Investment by Parent

 

For the thirty-six weeks ended September 13, 2024, the net operating expenses of $1.7 million incurred by HCMC on behalf of the Company was included in the Net Parent’s Investment. For the year ended December 31, 2023, the net operating expenses of $2.5 million incurred by HCMC on behalf of the Company, $0.8 million cash advance attributable to the Ellwood Thompson’ acquisition and $0.1 million HCMC loan payment on behalf of Green’s Natural Foods were included in the Net Parent’s Investment. Upon Spin-Off, the Company wrote off the net parent investment balance to additional paid-in capital.

 

Intercompany Receivable and Payable

 

Prior to Spin-Off, there was no intercompany agreement between the Company and HCMC. Management has determined those intercompany receivables and payables will be settled within twelve months after the balance sheet date. As a result, the Company’s intercompany balances are reflected as “due to” or “due from” accounts in the consolidated balance sheets.
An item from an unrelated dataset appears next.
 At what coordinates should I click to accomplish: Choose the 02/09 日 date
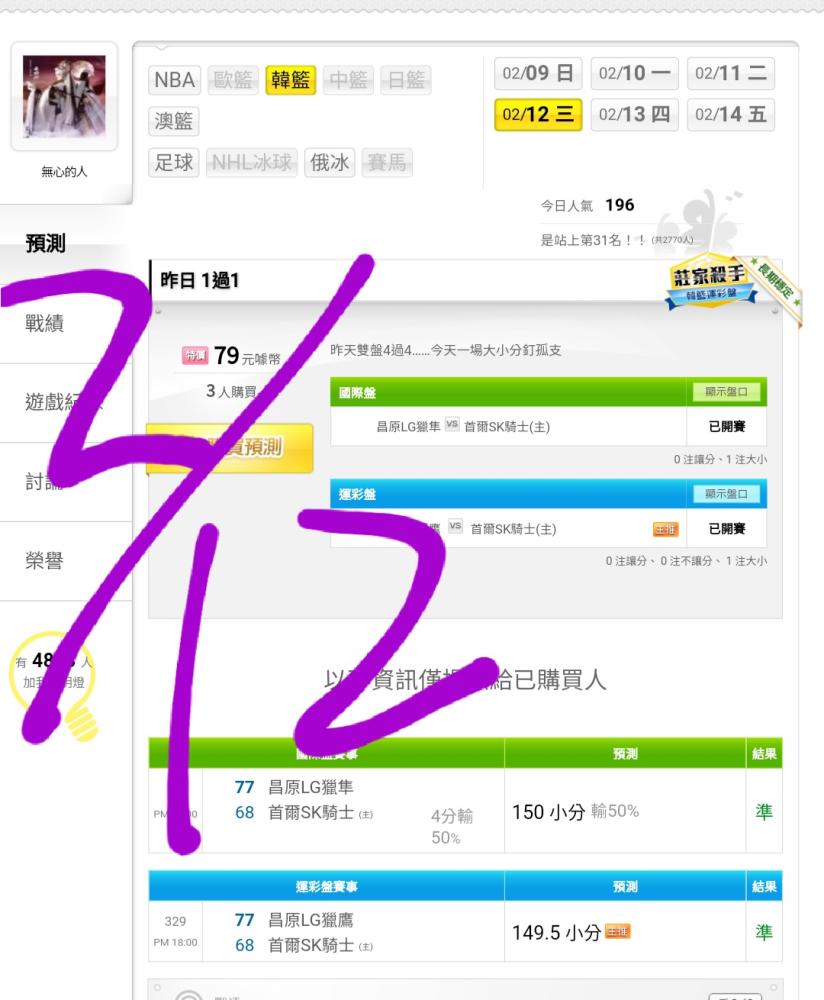(x=538, y=73)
At the time of Spin-Off, the Company had a net payable balance to HCMC in the amount of $1.2 million, and the Company paid the balance in full to settle on the Spin-Off date of September 13, 2024. The Company had a net intercompany balance of $0.2 million and $3.8 million from HCMC as of December 31, 2024 and December 31, 2023, respectively.

 

Agreements with HCMC

 

The Company entered into several agreements with the former parent that, among other things, effect the separation and govern the relationship of the parties following the Spin-Off. These agreements include:

 

  a Separation Agreement that will set forth HCMC’s and the Company’s agreements regarding the principal actions that both parties will take in connection with the Spin-Off and aspects of our relationship following the Spin-Off;
  a Transition Services Agreement (“TSA”) pursuant to which HCMC and the Company will provide each other specified services on a transitional basis to help ensure an orderly transition following the Spin-Off.
  a Tax Matters Agreement (“TMA”) that will govern the respective rights, responsibilities and obligations of HCMC and the Company after the Spin-Off with respect to all tax matters and will include restrictions to preserve the tax-free status of the Spin-Off; and
  an Employee Matters Agreement (“EMA”) that will address employment, compensation and benefits matters, including the allocation and treatment of assets and liabilities arising out of employee compensation and benefits programs in which our employees participated prior to the Spin-Off.

 

Under the terms of the transition services agreement, the HCMC will provide to the Company, on a transitional basis, certain services or functions, including information technology, accounting, human resources, and payroll functions. Generally, these services will be provided for a period of up to one year following the Spin-Off. Consideration and costs for the transition services will be determined using several billing methodologies as described in the agreements, including customary billing and pass-through billing. Costs for transition services provided by the former parent are recorded within the Consolidated Statements of Operations based on the nature of the services. Following the Spin-Off, the Company recognized costs of $0.4 million for services provided by the former parent in 2024 pursuant to the transition services agreement.